— BEGIN INPUT —

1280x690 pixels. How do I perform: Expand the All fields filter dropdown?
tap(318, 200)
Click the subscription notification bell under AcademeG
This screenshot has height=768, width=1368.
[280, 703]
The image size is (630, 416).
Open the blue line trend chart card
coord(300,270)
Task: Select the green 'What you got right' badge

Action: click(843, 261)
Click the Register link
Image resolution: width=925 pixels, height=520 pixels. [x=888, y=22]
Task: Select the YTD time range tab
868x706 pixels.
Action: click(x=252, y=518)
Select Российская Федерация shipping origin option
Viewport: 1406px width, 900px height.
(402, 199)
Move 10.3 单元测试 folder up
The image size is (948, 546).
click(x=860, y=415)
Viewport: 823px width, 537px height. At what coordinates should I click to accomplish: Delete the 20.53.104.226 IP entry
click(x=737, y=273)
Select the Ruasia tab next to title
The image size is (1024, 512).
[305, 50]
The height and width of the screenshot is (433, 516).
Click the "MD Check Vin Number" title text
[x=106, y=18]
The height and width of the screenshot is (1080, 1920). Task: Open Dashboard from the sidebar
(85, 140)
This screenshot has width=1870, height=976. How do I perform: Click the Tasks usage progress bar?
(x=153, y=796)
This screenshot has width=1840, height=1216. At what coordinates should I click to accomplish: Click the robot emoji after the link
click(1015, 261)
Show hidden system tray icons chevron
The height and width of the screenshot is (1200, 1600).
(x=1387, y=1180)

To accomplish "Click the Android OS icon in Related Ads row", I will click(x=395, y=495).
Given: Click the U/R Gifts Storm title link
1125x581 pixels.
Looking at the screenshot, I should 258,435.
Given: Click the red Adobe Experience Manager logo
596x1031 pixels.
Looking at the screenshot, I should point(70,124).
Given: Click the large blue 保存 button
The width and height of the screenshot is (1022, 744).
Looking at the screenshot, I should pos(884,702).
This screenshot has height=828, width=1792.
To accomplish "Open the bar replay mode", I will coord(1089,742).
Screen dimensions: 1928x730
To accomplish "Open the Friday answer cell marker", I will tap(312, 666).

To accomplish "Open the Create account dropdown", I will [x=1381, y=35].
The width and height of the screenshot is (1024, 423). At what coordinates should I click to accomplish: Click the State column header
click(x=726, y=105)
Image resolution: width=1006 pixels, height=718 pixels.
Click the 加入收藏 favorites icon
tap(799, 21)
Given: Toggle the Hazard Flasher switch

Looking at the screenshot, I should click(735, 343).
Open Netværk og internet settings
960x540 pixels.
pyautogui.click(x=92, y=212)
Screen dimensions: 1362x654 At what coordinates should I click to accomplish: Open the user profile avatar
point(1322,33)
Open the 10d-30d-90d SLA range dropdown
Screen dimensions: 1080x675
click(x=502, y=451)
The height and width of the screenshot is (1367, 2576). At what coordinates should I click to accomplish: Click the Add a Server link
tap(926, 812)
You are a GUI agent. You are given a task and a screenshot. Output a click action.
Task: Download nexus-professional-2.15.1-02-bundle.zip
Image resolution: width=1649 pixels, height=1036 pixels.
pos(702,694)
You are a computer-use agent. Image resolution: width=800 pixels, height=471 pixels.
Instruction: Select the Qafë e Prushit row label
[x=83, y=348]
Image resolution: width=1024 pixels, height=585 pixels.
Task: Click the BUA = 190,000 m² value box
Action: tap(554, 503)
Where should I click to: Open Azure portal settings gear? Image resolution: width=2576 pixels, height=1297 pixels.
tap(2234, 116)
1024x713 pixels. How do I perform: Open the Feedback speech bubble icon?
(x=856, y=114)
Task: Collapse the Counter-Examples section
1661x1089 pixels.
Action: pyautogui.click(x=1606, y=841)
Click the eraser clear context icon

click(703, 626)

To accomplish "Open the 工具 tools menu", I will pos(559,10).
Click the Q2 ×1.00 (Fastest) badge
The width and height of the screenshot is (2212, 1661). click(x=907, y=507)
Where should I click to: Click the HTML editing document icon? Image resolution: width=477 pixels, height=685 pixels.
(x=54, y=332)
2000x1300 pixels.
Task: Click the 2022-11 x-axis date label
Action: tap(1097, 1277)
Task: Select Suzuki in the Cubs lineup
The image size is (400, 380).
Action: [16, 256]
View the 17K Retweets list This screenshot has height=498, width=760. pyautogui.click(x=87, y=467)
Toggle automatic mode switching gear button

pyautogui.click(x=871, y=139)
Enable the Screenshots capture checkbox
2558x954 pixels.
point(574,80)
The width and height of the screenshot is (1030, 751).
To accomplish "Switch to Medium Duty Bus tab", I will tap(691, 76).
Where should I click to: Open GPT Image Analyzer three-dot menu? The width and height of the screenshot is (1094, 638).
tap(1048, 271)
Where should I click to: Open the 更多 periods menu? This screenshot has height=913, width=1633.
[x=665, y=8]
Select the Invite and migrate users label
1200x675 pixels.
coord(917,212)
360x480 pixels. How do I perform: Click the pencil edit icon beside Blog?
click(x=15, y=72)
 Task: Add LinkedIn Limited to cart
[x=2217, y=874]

— END INPUT —

**STATED PROBLEM**
Reproduce all of the records above verbatim, without altering any line.

**EXERCISE RESPONSE**
1280x690 pixels. How do I perform: Expand the All fields filter dropdown?
tap(318, 200)
Click the subscription notification bell under AcademeG
This screenshot has height=768, width=1368.
[280, 703]
The image size is (630, 416).
Open the blue line trend chart card
coord(300,270)
Task: Select the green 'What you got right' badge

Action: click(843, 261)
Click the Register link
Image resolution: width=925 pixels, height=520 pixels. [x=888, y=22]
Task: Select the YTD time range tab
868x706 pixels.
Action: click(x=252, y=518)
Select Российская Федерация shipping origin option
Viewport: 1406px width, 900px height.
(402, 199)
Move 10.3 单元测试 folder up
The image size is (948, 546).
click(x=860, y=415)
Viewport: 823px width, 537px height. At what coordinates should I click to accomplish: Delete the 20.53.104.226 IP entry
click(x=737, y=273)
Select the Ruasia tab next to title
The image size is (1024, 512).
[305, 50]
The height and width of the screenshot is (433, 516).
Click the "MD Check Vin Number" title text
[x=106, y=18]
The height and width of the screenshot is (1080, 1920). Task: Open Dashboard from the sidebar
(85, 140)
This screenshot has width=1870, height=976. How do I perform: Click the Tasks usage progress bar?
(x=153, y=796)
This screenshot has width=1840, height=1216. At what coordinates should I click to accomplish: Click the robot emoji after the link
click(1015, 261)
Show hidden system tray icons chevron
The height and width of the screenshot is (1200, 1600).
(x=1387, y=1180)

To accomplish "Click the Android OS icon in Related Ads row", I will click(x=395, y=495).
Given: Click the U/R Gifts Storm title link
1125x581 pixels.
Looking at the screenshot, I should 258,435.
Given: Click the red Adobe Experience Manager logo
596x1031 pixels.
Looking at the screenshot, I should point(70,124).
Given: Click the large blue 保存 button
The width and height of the screenshot is (1022, 744).
Looking at the screenshot, I should pos(884,702).
This screenshot has height=828, width=1792.
To accomplish "Open the bar replay mode", I will coord(1089,742).
Screen dimensions: 1928x730
To accomplish "Open the Friday answer cell marker", I will tap(312, 666).

To accomplish "Open the Create account dropdown", I will [x=1381, y=35].
The width and height of the screenshot is (1024, 423). At what coordinates should I click to accomplish: Click the State column header
click(x=726, y=105)
Image resolution: width=1006 pixels, height=718 pixels.
Click the 加入收藏 favorites icon
tap(799, 21)
Given: Toggle the Hazard Flasher switch

Looking at the screenshot, I should click(735, 343).
Open Netværk og internet settings
960x540 pixels.
pyautogui.click(x=92, y=212)
Screen dimensions: 1362x654 At what coordinates should I click to accomplish: Open the user profile avatar
point(1322,33)
Open the 10d-30d-90d SLA range dropdown
Screen dimensions: 1080x675
click(x=502, y=451)
The height and width of the screenshot is (1367, 2576). At what coordinates should I click to accomplish: Click the Add a Server link
tap(926, 812)
You are a GUI agent. You are given a task and a screenshot. Output a click action.
Task: Download nexus-professional-2.15.1-02-bundle.zip
Image resolution: width=1649 pixels, height=1036 pixels.
pos(702,694)
You are a computer-use agent. Image resolution: width=800 pixels, height=471 pixels.
Instruction: Select the Qafë e Prushit row label
[x=83, y=348]
Image resolution: width=1024 pixels, height=585 pixels.
Task: Click the BUA = 190,000 m² value box
Action: tap(554, 503)
Where should I click to: Open Azure portal settings gear? Image resolution: width=2576 pixels, height=1297 pixels.
tap(2234, 116)
1024x713 pixels. How do I perform: Open the Feedback speech bubble icon?
(x=856, y=114)
Task: Collapse the Counter-Examples section
1661x1089 pixels.
Action: pyautogui.click(x=1606, y=841)
Click the eraser clear context icon

click(703, 626)

To accomplish "Open the 工具 tools menu", I will pos(559,10).
Click the Q2 ×1.00 (Fastest) badge
The width and height of the screenshot is (2212, 1661). click(x=907, y=507)
Where should I click to: Click the HTML editing document icon? Image resolution: width=477 pixels, height=685 pixels.
(x=54, y=332)
2000x1300 pixels.
Task: Click the 2022-11 x-axis date label
Action: tap(1097, 1277)
Task: Select Suzuki in the Cubs lineup
The image size is (400, 380).
Action: [16, 256]
View the 17K Retweets list This screenshot has height=498, width=760. pyautogui.click(x=87, y=467)
Toggle automatic mode switching gear button

pyautogui.click(x=871, y=139)
Enable the Screenshots capture checkbox
2558x954 pixels.
point(574,80)
The width and height of the screenshot is (1030, 751).
To accomplish "Switch to Medium Duty Bus tab", I will tap(691, 76).
Where should I click to: Open GPT Image Analyzer three-dot menu? The width and height of the screenshot is (1094, 638).
tap(1048, 271)
Where should I click to: Open the 更多 periods menu? This screenshot has height=913, width=1633.
[x=665, y=8]
Select the Invite and migrate users label
1200x675 pixels.
coord(917,212)
360x480 pixels. How do I perform: Click the pencil edit icon beside Blog?
click(x=15, y=72)
 Task: Add LinkedIn Limited to cart
[x=2217, y=874]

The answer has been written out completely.